Euphorbia maculata

  Euphorbia (Euphorbiaceae) is a genus of flowering plants with about 2000 species that is subdivided into many subgenera and sections. Distributed worldwide from desert to temperate zones, Euphorbia species range from tiny annuals to large and long-lived trees (https://www.finegardening.com/genus/euphorbia; accessed on 1 December 2021). Many Euphorbia species are used in traditional Chinese, Japanese, and Korean medicine. Shi et al. (2008) surveyed biomolecules in Euphorbia and identified 535 molecules among the terpenoids, steroids, phenolic compounds, and flavonoids. Their biological activities include cytotoxicity, effects on cell division, DNA damage, tumor promotion, and antimicrobial activity. E. maculata L., commonly called spotted spurge, is an annual herb native to North America but grows worldwide. Although the sap from E. maculata may cause skin irritation and rash in some people, extracts have been used to treat diarrhea, hemolysis, and hematuria. There are numerous reports on the bioactive phytochemicals in E. maculata, such as polyphenols, tannins, flavonol glycosides, and triterpenoids.
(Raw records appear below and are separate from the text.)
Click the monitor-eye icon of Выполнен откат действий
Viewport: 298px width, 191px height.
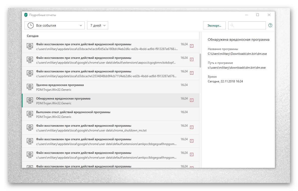[x=30, y=114]
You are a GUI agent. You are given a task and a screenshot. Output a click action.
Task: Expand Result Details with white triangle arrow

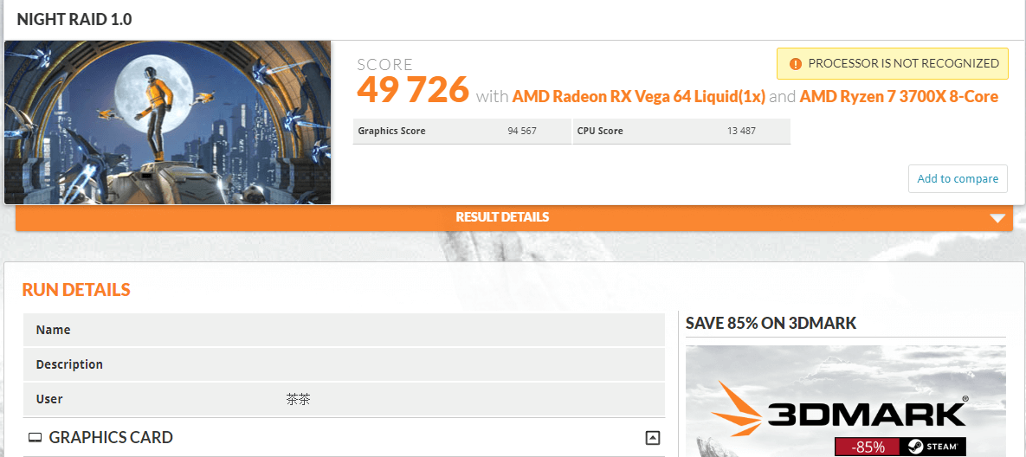point(997,218)
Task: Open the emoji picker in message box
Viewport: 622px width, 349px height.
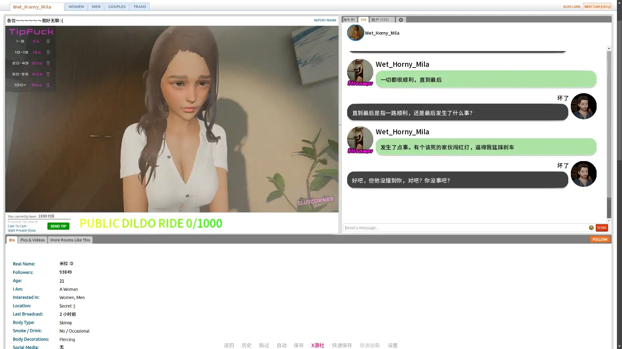Action: [591, 228]
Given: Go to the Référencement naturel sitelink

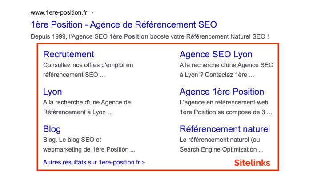Looking at the screenshot, I should (225, 129).
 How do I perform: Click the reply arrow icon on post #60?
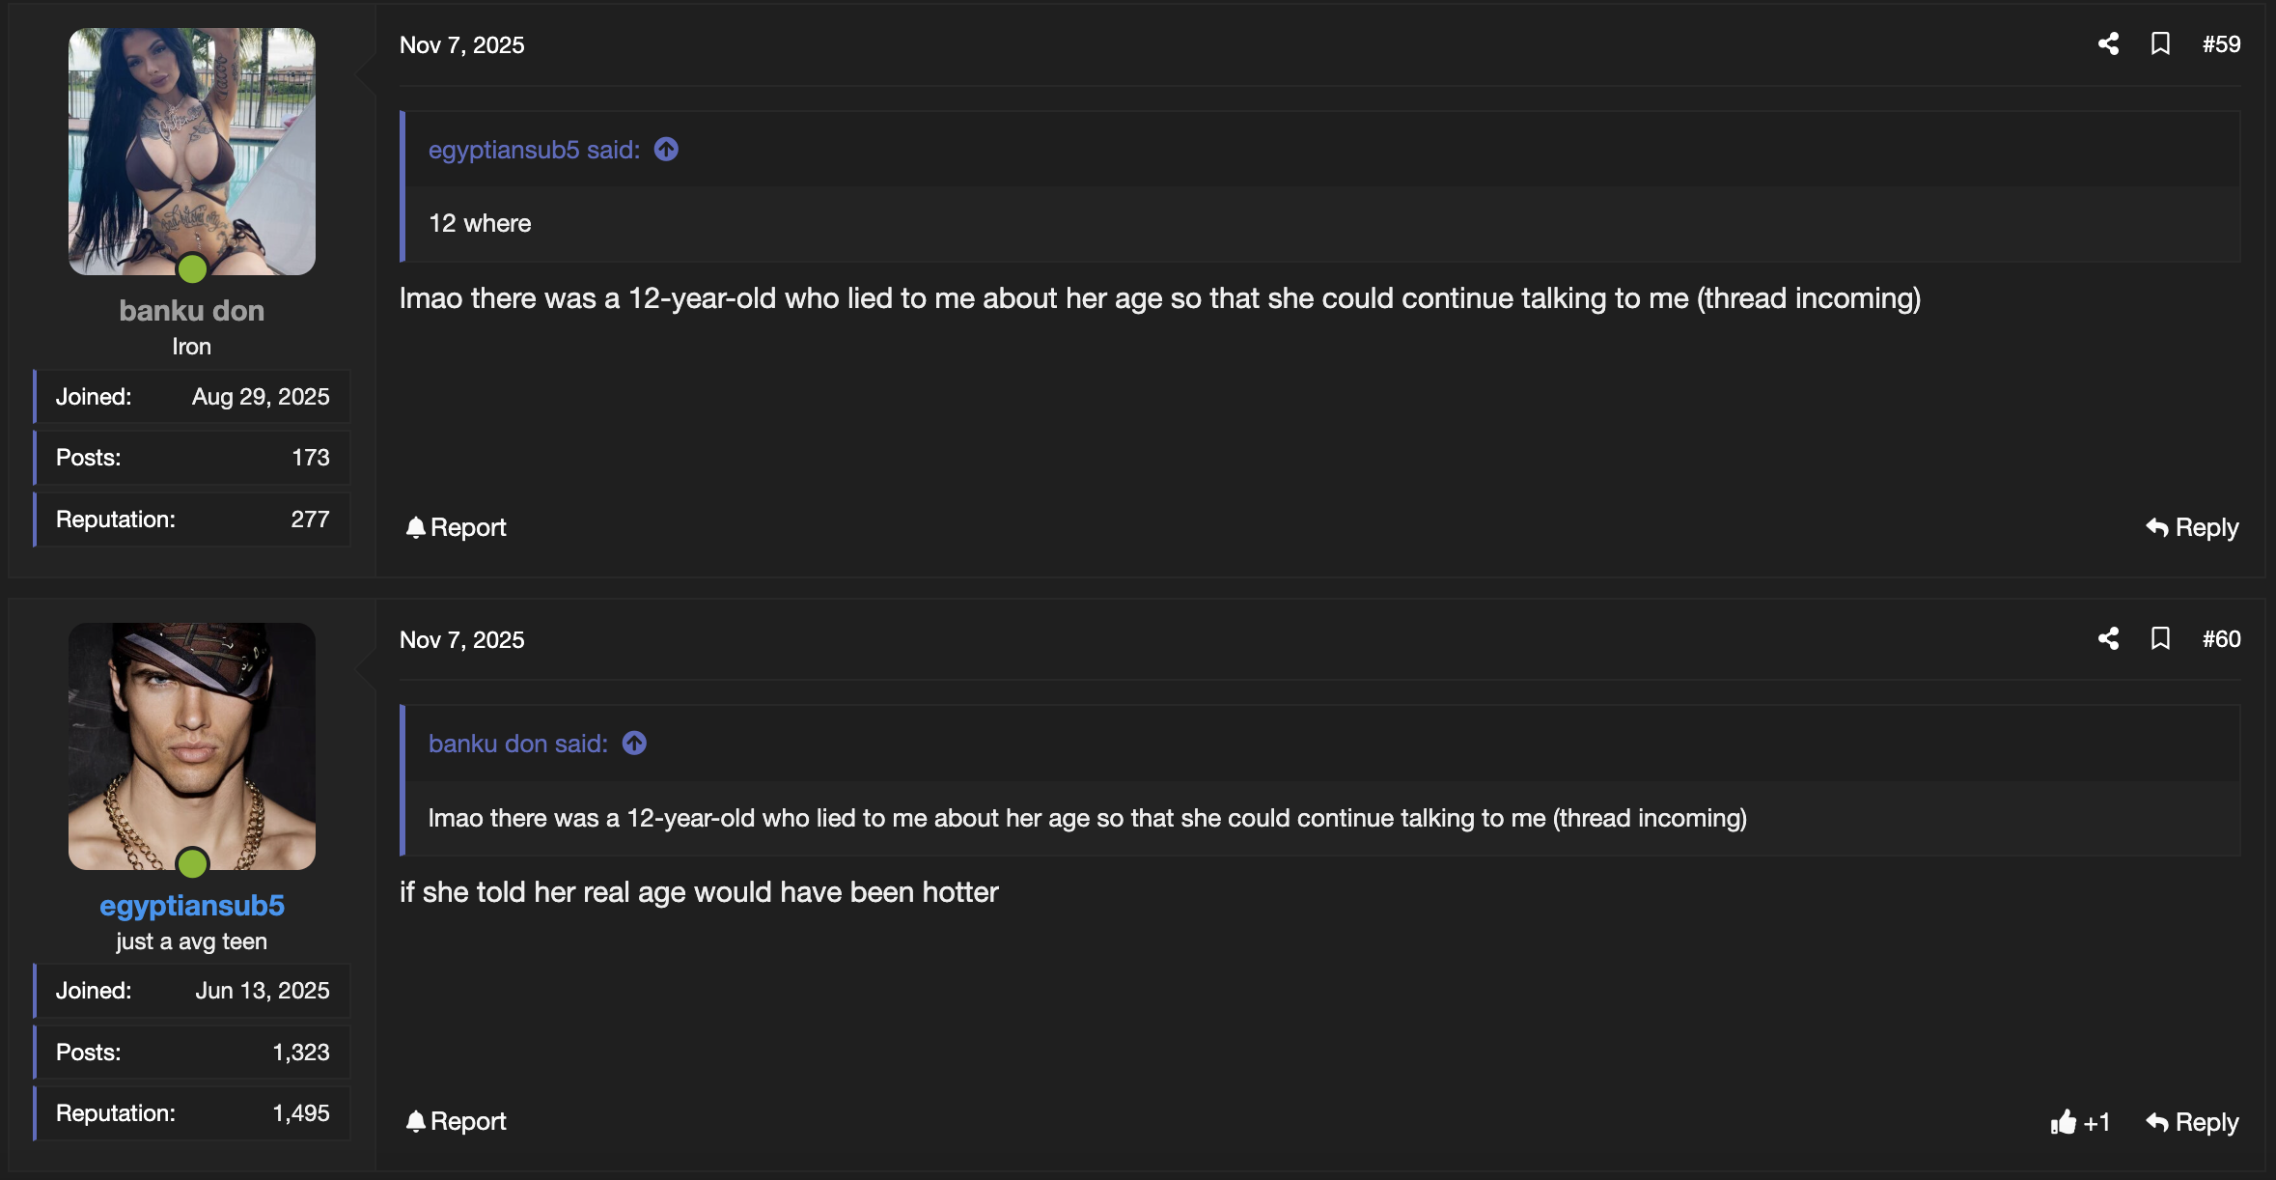pos(2155,1122)

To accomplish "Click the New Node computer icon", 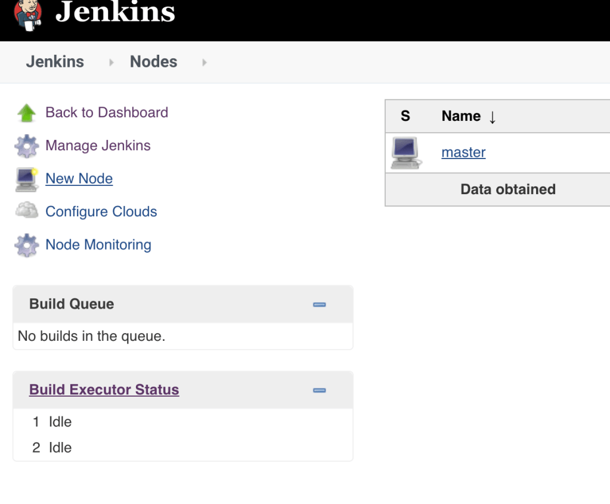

  Also known as isoprenoids, terpenoids are a large class of plant secondary metabolites with more than 50,000 naturally occurring members. Terpenoids are organic compounds derived from a 5-carbon isoprene (C5) called isopentyl diphosphate (IPP). Terpenoids are synthesized by the head-to-tail addition of IPP (C5) units, resulting in hemiterpenoids (C5H8), monoterpenoids (C10H16), diterpenoids (C20H32), and triterpenoids (C30H48). There are two IPP biosynthesis pathways: the cytosolic mevalonic acid (MVA) pathway, resulting in IPP; and the plastidial methylerythritol phosphate (MEP) pathway, resulting in dimethylallyl diphosphate (DMAPP), an IPP isomer [10]. The cytosolic MVA pathway begins with 2-Acetyl-CoA, which is converted to IPP by stepwise enzyme-mediated reactions; the plastidial MEP pathway starts with the condensation of pyruvate and glyceraldehyde-3-phosphate by 1-deoxy-D-xylulose-5-phosphate (DOXP) synthase. Then, DOXP is converted to DMAPP by stepwise enzymatic reactions. The IPP and DMAPP isomers are interconverted by isopentyl pyrophosphate isomerase (IDI). While triterpenoids and sesquiterpenoids are synthesized via the MVA pathway, monoterpenoids, diterpenoids, and tetraterpenoids are synthesized via the MEP pathway.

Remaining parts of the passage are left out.